### Texte source ###

Réconciliation nationale
Cette gravure représente un fait bien réel. Le 28 avril 1815, Napoléon rend visite à l’École polytechnique pour décorer de la croix de la Légion d’honneur deux des élèves blessés lors des combats du 30 mars 1814 à la barrière du Trône, combats qui furent célébrés un siècle plus tard avec la réalisation de la statue du Conscrit par Corneille Theunissen. La gravure, qui par son titre associe royauté et Empire, participe en fait d’une volonté de réconciliation nationale.
Louis-Philippe avait fait installer l’obélisque de Louksor sur la place de la Concorde, opération menée par Jean-Baptiste Apollinaire Lebas (X1816) – rappel de l’expédition d’Égypte –, fait achever l’Arc de Triomphe et rétablir la statue de l’Empereur au sommet de la colonne Vendôme. C’est aussi lui qui fait ramener les cendres de l’Empereur en France, mission à laquelle Gourgaud (X1799) participa, lui qui fut à Sainte-Hélène de 1815 à 1818 et qui fut l’un des premiers à réclamer – avec Fabvier (X1802) – le retour de la dépouille de l’Empereur dès le surlendemain de l’annonce de sa mort en France un 5 juillet 1821, soit deux mois après sa disparition effective.
“L’École représente un puissant symbole de réconciliation.”
D’ailleurs, l’École polytechnique était présente le 15 décembre à Courbevoie lorsque les cendres de l’Empereur quittèrent le navire qui les transportait, puis pour fermer la marche jusqu’à Paris, et aux Invalides. Encore auréolée du prestige de la révolution de 1830, l’École représente un puissant symbole de réconciliation, entre ses origines révolutionnaires et ses liens historiques forts à l’Empire et à la monarchie de Juillet. La légende de la gravure n’est que partiellement vraie : si Napoléon n’est bien venu qu’une seule fois à l’École polytechnique sur la Montagne Sainte-Geneviève, Bonaparte, lui, s’était déplacé à la fin de 1797 dans les locaux de l’École.
Comment Bonaparte découvrit-il l’École polytechnique ?
C’est pendant la campagne d’Italie, par l’intermédiaire de Gaspard Monge, professeur à l’École et envoyé en Italie dans une Commission des sciences et des arts, que Bonaparte est instruit de la nature de l’École polytechnique et de ce que l’on y faisait. Monge rapporte ainsi l’épisode à son épouse : « Hier soir, il a rassemblé son état-major et il a voulu me faire parler sur ma pauvre géométrie descriptive. Je m’en suis tiré de mon mieux et, après la séance, tout le monde s’est écrié que c’était un bon signe pour la paix. » La géométrie descriptive forme en effet le tronc central des enseignements auquel se rattachent les branches des autres disciplines dans l’enseignement à l’École de cette époque. De retour d’Italie, le 31 décembre 1797, Bonaparte la visite, guidé par le directeur Guyton de Morveau et par Monge. Plus précisément, il vient voir les salles où les élèves travaillent leurs épures de géométrie descriptive et rencontre les professeurs.

###

Défis proposés:
A. Relevez, dans le texte sur l'École polytechnique et la réconciliation nationale, toutes les personnes dont le nom est accompagné d'une année de promotion (X), en indiquant cette année.
B. Selon le texte sur l'École polytechnique et la réconciliation nationale, pourquoi la légende de la gravure n'est-elle que partiellement vraie ?
C. Prolongez le texte sur l'École polytechnique et la réconciliation nationale à la suite de sa dernière phrase.

### Extrait de données ###

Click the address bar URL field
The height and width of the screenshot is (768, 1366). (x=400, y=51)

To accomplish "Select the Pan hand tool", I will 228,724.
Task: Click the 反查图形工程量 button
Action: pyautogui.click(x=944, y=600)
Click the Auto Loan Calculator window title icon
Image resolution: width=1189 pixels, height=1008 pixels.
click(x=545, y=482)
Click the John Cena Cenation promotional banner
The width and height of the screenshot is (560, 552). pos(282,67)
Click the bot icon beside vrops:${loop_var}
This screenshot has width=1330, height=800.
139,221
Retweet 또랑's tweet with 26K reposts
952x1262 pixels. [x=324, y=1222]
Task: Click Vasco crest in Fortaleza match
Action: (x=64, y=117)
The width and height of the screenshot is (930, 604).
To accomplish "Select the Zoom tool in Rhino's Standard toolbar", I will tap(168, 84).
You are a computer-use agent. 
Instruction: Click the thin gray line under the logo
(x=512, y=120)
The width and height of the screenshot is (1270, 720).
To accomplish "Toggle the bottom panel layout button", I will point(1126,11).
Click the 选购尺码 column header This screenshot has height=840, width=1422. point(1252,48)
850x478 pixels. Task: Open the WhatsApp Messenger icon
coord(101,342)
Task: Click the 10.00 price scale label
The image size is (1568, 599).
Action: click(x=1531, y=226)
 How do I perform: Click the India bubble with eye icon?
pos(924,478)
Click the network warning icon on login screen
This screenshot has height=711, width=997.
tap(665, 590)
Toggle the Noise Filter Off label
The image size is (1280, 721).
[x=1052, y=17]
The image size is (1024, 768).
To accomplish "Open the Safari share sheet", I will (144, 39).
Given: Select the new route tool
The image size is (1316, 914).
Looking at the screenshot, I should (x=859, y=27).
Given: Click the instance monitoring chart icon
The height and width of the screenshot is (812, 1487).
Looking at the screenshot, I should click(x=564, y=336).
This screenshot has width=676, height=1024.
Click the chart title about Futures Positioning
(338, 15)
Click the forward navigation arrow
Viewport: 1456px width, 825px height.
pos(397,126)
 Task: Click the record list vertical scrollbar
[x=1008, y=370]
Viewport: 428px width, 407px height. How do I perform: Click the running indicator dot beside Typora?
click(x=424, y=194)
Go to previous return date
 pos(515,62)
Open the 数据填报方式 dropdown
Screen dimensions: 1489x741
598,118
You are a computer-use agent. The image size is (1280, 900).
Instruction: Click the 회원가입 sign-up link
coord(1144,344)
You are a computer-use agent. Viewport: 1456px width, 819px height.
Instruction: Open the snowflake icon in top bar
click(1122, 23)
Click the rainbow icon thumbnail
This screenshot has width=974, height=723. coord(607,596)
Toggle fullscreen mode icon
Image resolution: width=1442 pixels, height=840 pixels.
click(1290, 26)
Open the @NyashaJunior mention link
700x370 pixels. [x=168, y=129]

###

Réponses par tâche:
A.
Jean-Baptiste Apollinaire Lebas (X1816)
Gourgaud (X1799)
Fabvier (X1802)

B. Napoléon n'est venu qu'une seule fois à l'École polytechnique sur la Montagne Sainte-Geneviève. Cependant, Bonaparte s'était déjà rendu dans les locaux de l'École à la fin de 1797.

C.
Sur l’île d’Elbe, l’Empereur se souviendra de cette visite, d’après le témoignage de son serviteur Marchand : « Un jour que j’étais resté seul auprès de l’Empereur, pendant qu’il était dans son bain, il me demanda si je saurais lui dire ce que son corps déplaçait d’eau ; je fus obligé d’avouer mon ignorance : “Donne-moi du papier et du crayon ; je vais te le dire”. Il en fit le calcul, dont le chiffre ne m’est pas resté dans la mémoire. “Les élèves de l’École polytechnique, lorsque j’allais les voir, étaient toujours heureux de résoudre les questions que je leur posais.” » Il est vrai qu’au moment de cette visite Bonaparte cherche à s’attacher les savants pour son élection à l’Institut. Mais il y a plus.
L’expédition d’Égypte, aventure polytechnicienne
Ces visites à l’École, les longues discussions avec Monge en Italie… lorsque Bonaparte décide de partir en Égypte, il va composer une Commission des sciences et des arts et faire mobiliser les institutions scientifiques, notamment l’École polytechnique. Il ne s’agit pas de faire un simple relevé des antiquités, il faut y construire des routes, des ports, des canaux, des fortifications. C’est la première fois dans l’histoire que des savants sont ainsi mobilisés.
Quarante-sept polytechniciens, élèves à Polytechnique, élèves à l’école d’application ou jeunes ingénieurs, et des enseignants et des personnels des laboratoires. Il n’est pas innocent que le découvreur de la pierre de Rosette soit un polytechnicien, Bouchard, à la fois savant – il enseigne les mathématiques dès avant son entrée à l’X – et officier du génie. Et celui qui annoncera cette découverte à l’Institut d’Égypte fut Lancret, polytechnicien et ingénieur des Ponts et Chaussées.
La contribution des polytechniciens à la campagne d’Égypte trouvera son accomplissement dans la publication de la Description de l’Égypte, œuvre de propagande à la gloire de « Napoléon le Grand ». La publication en fut dirigée en grande partie par Edme-François Jomard (X1794). Le fait que la plupart des planches aient été signées par trois noms, Jomard et le tandem Jean-Baptiste Prosper Jollois (X1794) – René Édouard de Villiers du Terrage (X1796), mais aussi Lancret, Malus, Chabrol de Volvic, Duboys, Coraboeuf, ne doit rien au hasard non plus. C’est le fruit d’un enseignement des mathématiques associé aux techniques graphiques via la géométrie descriptive.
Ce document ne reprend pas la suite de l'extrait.